Dozens of new patients needing surgery are expected to be diverted in coming days from Red Deer to hospitals in Edmonton and Calgary, says a Red Deer surgeon.

Orthopedic surgeon Dr. Keith Wolstenholme said doctors were alerted on Tuesday morning that no more non-emergency surgeries from surrounding areas would be accepted in Red Deer, a situation expected to last until Saturday.

Emergency surgeries and the most urgent scheduled surgeries are still going ahead. But if someone in Innisfail or Lacombe needed an appendectomy performed or a broken leg mended, they would be sent to Edmonton or Calgary instead of Red Deer, said Wolstenholme.

“When you think, on average, we are probably booking 10 new surgical cases per day, that’s a lot of potential cases that are going to have to be shipped and taken care of elsewhere,” said Wolstenholme.

Doctors are frustrated and exasperated by the situation, he said. “Same old problem. Too many patients and not enough resources.”

Wolstenholme said it is concerning that the hospital reached this point without any significant incident, such as a bus crash with multiple victims or other incidents that put unusual stress on the system.

“Was there any one big dramatic thing — no. Unfortunately, it doesn’t even take anything dramatic to put us into surgical diversion. It just takes our regular volume building up.

“That’s the sad part of it. If this was something like a major catastrophe you could understand how a city or hospital of our size couldn’t handle it. But just to have a bit of slippery weather, essentially, and we’re in surgical diversion … it shouldn’t work that way.”

Diverting patients also adds to ambulance shortage issues because patients from central Alberta have to be transported to hospitals much further away, tying up ambulances for longer periods of time.

Dr. Bryce Henderson, at the hospital, said his patients are already feeling the impact of the diversions. An elderly woman who was waiting for a hip revision surgery had it cancelled at the last moment because there were no beds.

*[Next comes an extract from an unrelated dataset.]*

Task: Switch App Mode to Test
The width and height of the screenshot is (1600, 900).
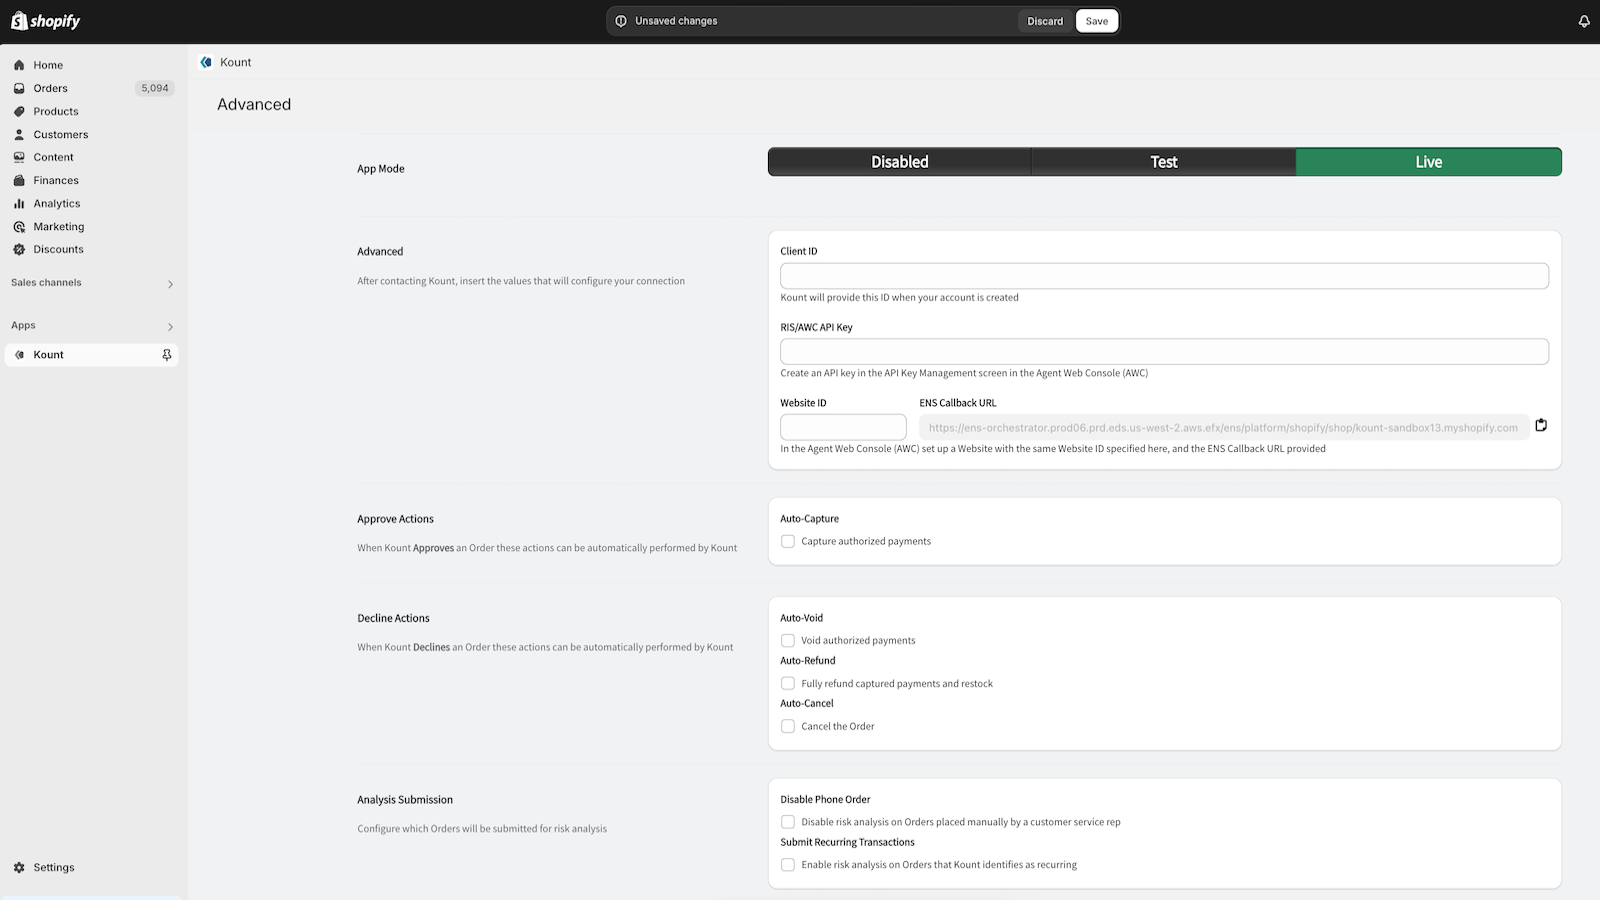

“People are suffering. If you run a hospital at 110 per cent capacity for 15 years eventually it’s going to pile up and break,” said the orthopedic surgeon.

“If hospitals are going to be continually overrun this is what happens.”

Diverting patients to Edmonton and Calgary does nothing to address the problems.

“The last time this happened, they didn’t do the surgeries there. They just waited until we were off diversion and they sent them back.”

Henderson said too often politics interferes with health care decisions.

“At the end of the day, tough decision need to be made and they aren’t being made. They weren’t with the previous government and they aren’t with this government.

“We’re not making any forward progress here anymore. It’s kind of sad.”

Alberta Health Services was not immediately available for comment on Tuesday.